start Data entries
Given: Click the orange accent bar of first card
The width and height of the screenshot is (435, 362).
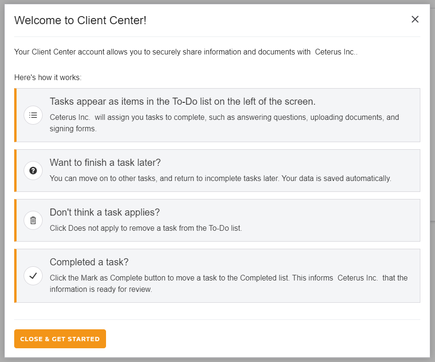Looking at the screenshot, I should tap(16, 115).
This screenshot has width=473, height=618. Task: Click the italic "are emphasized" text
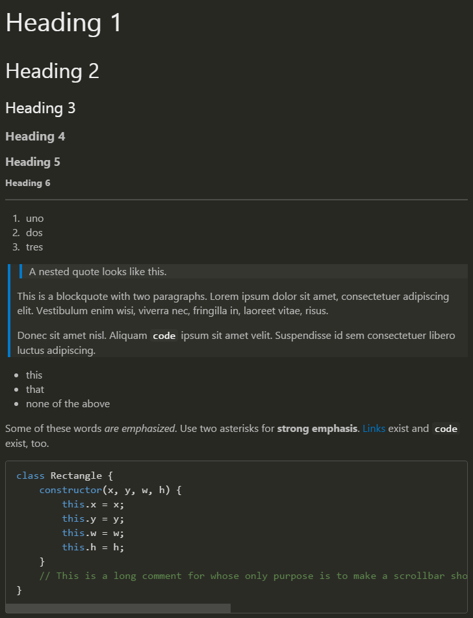coord(140,429)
end Data entries
• The task: Turn every line of the records above into a numbered list, skipping blank lines and leaving out the pictures.

• Reply to the exercise:
1. Given: Click the orange accent bar of first card
2. The width and height of the screenshot is (435, 362).
3. Looking at the screenshot, I should tap(16, 115).
4. This screenshot has width=473, height=618. Task: Click the italic "are emphasized" text
5. coord(140,429)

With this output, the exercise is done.